Hanno curato sue mostre e scritto sul suo lavoro, tra gli altri, Mariano Apa, Giuseppe Appella, Marco
Belpoliti, Mario Botta, Beatrice Buscaroli, Carlo Alberto Bucci, Lorenzo Canova, Carlo Chenis, Fabrizio
D’Amico, Mario Dal Bello, Massimo Duranti, Carlo Franza, Nunzio Giustozzi, Antonio Gnoli, Paolo Mauri,
Carlo Melloni, Stefano Papetti, Osvaldo Rossi, Vittorio Sgarbi, Daniela Simoni, Marisa Vescovo.
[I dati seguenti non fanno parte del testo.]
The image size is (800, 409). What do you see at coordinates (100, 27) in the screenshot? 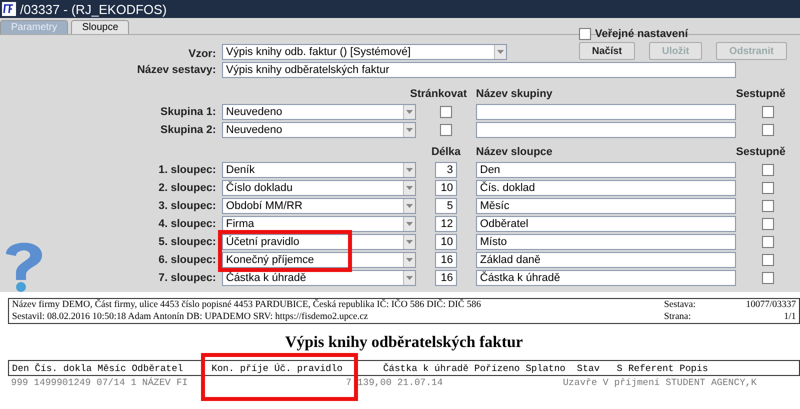
I see `tab: Sloupce` at bounding box center [100, 27].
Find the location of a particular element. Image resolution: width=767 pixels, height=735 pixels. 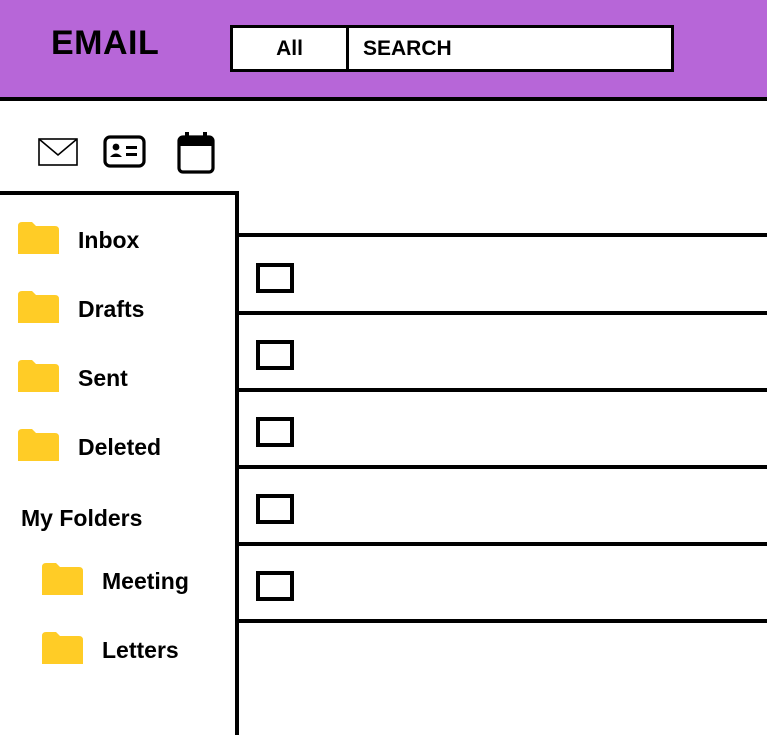

sidebar-item-label: Deleted is located at coordinates (120, 447).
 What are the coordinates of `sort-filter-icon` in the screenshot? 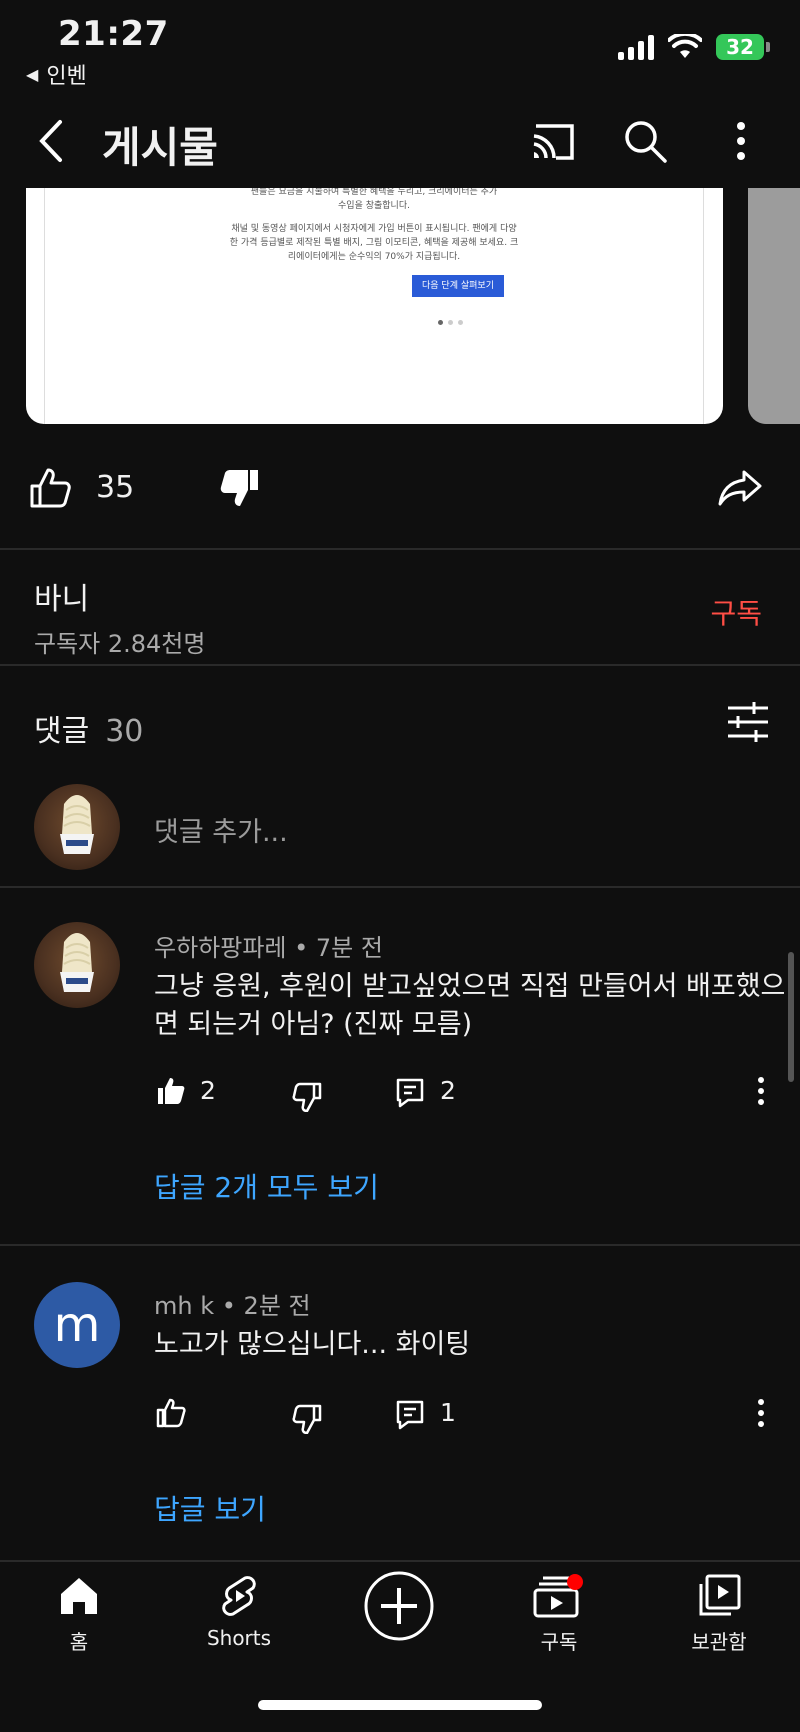 It's located at (748, 722).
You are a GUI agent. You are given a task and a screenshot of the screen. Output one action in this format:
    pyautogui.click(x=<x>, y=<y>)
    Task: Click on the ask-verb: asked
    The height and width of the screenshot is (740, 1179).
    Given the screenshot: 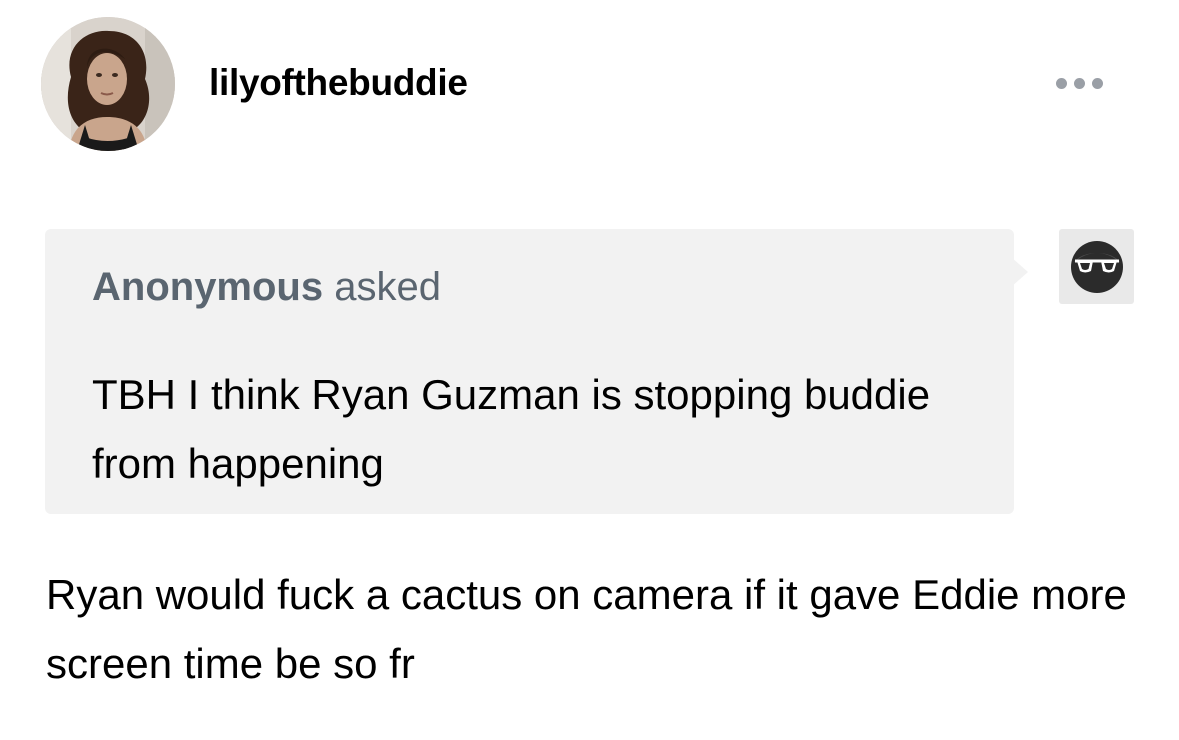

Le sculture di Giuliani, oltre che in numerose raccolte private, sono presenti nelle collezioni dei Musei
Vaticani, al Musma di Matera, del Museo d’Arte Paolo Pini di Milano, del Centro per la Scultura
Contemporanea di Cagli, del Museo Diocesano di Lecce, alla Galleria Nazionale di Arte Moderna Osvaldo
Licini di Ascoli Piceno, nella sede centrale di Roma della BNL. Parco Scultura Trasanni a Urbino, al Parco
delle Sculture Casilino-Labicano di Roma e della città di Brufa, nella Pinacoteca Civica “F. Podesti” di
Ancona. All’interno della campagna di Aprilia l’artista ha realizzato un monumento alla memoria di Eric
Waters, genitore del leader dei Pink Floyd Roger Waters, caduto durante lo sbarco di Anzio. L’opera è stata
inaugurata alla presenza del musicista inglese.